### WORK TO BE COMPLETED
Please transcribe the listing below exactly, but only from the line containing "Click the PuckPedia logo" through its last line.

### MATERIAL TO PROCESS
*****

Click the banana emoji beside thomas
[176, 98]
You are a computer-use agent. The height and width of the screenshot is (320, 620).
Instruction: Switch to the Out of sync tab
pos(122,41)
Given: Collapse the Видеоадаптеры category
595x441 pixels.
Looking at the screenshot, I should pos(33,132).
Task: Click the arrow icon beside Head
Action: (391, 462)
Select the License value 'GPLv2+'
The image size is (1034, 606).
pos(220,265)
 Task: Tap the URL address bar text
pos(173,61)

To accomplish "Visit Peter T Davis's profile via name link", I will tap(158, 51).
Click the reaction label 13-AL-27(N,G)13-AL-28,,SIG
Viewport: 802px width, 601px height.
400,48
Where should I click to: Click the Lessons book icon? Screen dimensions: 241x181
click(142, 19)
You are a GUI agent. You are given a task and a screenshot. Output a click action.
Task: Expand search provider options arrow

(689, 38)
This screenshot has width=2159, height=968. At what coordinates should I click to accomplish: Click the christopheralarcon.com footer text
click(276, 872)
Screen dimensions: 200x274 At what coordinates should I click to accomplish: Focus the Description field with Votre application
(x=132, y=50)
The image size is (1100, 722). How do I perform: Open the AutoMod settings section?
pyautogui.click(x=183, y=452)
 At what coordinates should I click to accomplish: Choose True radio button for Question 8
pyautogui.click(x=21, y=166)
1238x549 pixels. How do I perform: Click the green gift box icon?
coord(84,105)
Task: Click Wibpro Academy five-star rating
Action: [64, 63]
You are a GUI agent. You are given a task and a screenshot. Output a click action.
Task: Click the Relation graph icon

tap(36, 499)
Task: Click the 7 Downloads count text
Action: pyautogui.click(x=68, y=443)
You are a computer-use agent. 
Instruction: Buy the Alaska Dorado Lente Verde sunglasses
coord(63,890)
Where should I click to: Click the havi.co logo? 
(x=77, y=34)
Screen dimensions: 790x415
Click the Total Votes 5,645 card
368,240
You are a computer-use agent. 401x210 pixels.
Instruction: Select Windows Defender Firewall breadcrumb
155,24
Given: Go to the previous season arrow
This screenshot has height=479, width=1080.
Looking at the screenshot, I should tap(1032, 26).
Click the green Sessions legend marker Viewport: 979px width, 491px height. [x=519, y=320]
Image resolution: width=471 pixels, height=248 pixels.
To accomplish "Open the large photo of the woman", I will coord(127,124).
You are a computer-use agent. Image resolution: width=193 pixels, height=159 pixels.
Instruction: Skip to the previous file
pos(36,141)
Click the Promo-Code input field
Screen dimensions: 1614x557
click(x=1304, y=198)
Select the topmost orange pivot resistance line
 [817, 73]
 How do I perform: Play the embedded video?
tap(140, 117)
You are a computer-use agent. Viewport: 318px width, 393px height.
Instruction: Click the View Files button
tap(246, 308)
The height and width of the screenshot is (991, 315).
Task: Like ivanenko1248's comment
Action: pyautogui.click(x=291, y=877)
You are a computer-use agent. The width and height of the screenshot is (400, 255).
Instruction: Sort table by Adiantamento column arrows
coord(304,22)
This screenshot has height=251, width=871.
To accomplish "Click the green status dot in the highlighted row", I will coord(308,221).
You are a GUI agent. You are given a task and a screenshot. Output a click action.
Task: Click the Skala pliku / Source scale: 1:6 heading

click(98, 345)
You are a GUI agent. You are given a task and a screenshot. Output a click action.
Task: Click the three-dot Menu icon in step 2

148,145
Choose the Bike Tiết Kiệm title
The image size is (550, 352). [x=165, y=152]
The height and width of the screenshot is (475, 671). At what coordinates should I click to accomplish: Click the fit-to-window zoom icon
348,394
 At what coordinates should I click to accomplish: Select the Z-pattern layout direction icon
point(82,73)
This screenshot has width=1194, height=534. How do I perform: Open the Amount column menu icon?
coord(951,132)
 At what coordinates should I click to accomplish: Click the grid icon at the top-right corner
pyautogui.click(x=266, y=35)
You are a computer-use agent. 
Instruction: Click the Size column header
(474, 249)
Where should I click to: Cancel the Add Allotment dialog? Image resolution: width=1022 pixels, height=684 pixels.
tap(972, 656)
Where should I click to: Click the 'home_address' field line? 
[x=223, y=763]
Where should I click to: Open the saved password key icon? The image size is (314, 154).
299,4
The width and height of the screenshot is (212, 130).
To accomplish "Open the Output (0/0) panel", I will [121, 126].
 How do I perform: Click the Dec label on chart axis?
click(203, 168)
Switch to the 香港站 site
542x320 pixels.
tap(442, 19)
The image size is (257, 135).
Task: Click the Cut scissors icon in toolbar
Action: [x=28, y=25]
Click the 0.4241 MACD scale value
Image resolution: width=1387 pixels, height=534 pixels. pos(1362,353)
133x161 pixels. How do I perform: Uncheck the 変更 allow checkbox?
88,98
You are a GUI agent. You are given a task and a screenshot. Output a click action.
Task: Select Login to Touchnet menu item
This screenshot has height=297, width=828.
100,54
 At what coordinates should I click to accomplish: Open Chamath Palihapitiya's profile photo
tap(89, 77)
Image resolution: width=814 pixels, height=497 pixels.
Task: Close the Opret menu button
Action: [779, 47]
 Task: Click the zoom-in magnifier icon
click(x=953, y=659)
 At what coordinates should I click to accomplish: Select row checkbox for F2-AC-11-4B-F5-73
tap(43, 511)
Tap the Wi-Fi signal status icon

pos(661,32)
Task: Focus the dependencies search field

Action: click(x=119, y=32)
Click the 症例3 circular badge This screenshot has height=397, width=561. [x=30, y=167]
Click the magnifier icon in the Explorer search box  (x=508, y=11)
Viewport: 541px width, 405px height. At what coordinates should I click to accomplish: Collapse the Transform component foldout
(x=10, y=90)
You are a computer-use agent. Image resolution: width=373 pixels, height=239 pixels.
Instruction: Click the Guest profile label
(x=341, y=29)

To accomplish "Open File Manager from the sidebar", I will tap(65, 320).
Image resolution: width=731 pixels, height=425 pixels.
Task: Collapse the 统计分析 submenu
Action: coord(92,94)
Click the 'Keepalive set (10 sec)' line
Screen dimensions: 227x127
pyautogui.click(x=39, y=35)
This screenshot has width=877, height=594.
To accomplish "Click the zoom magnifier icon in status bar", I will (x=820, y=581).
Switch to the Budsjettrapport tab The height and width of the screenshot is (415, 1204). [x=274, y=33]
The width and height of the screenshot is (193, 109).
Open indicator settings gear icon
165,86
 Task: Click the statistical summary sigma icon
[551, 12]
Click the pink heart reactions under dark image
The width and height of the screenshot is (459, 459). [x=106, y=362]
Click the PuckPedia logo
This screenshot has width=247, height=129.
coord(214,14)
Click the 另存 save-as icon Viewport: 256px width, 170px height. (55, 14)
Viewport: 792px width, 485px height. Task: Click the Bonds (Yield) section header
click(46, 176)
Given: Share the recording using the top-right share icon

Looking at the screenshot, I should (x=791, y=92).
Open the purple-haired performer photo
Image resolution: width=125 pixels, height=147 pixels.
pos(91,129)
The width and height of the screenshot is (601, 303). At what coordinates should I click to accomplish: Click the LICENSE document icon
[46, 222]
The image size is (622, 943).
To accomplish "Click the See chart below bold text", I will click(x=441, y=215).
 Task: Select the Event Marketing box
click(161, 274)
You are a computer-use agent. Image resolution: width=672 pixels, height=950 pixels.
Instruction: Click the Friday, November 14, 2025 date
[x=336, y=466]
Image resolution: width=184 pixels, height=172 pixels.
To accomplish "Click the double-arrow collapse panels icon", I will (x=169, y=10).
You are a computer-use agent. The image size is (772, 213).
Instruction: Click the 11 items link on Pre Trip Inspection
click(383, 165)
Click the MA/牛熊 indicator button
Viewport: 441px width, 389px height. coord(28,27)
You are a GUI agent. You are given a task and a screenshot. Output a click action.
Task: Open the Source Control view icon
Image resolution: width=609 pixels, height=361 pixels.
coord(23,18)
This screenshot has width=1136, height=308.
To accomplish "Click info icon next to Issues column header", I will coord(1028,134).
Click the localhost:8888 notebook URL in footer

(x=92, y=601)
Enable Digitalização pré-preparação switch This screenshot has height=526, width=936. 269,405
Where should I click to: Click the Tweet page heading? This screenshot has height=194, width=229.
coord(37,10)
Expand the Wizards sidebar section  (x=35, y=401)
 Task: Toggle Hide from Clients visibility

*****

### EXPECTED OUTPUT
Click the PuckPedia logo
This screenshot has width=247, height=129.
coord(214,14)
Click the 另存 save-as icon Viewport: 256px width, 170px height. (55, 14)
Viewport: 792px width, 485px height. Task: Click the Bonds (Yield) section header
click(46, 176)
Given: Share the recording using the top-right share icon

Looking at the screenshot, I should (x=791, y=92).
Open the purple-haired performer photo
Image resolution: width=125 pixels, height=147 pixels.
pos(91,129)
The width and height of the screenshot is (601, 303). At what coordinates should I click to accomplish: Click the LICENSE document icon
[46, 222]
The image size is (622, 943).
To accomplish "Click the See chart below bold text", I will click(x=441, y=215).
 Task: Select the Event Marketing box
click(161, 274)
You are a computer-use agent. Image resolution: width=672 pixels, height=950 pixels.
Instruction: Click the Friday, November 14, 2025 date
[x=336, y=466]
Image resolution: width=184 pixels, height=172 pixels.
To accomplish "Click the double-arrow collapse panels icon", I will (x=169, y=10).
You are a computer-use agent. The image size is (772, 213).
Instruction: Click the 11 items link on Pre Trip Inspection
click(383, 165)
Click the MA/牛熊 indicator button
Viewport: 441px width, 389px height. coord(28,27)
You are a GUI agent. You are given a task and a screenshot. Output a click action.
Task: Open the Source Control view icon
Image resolution: width=609 pixels, height=361 pixels.
coord(23,18)
This screenshot has width=1136, height=308.
To accomplish "Click info icon next to Issues column header", I will coord(1028,134).
Click the localhost:8888 notebook URL in footer

(x=92, y=601)
Enable Digitalização pré-preparação switch This screenshot has height=526, width=936. 269,405
Where should I click to: Click the Tweet page heading? This screenshot has height=194, width=229.
coord(37,10)
Expand the Wizards sidebar section  (x=35, y=401)
 Task: Toggle Hide from Clients visibility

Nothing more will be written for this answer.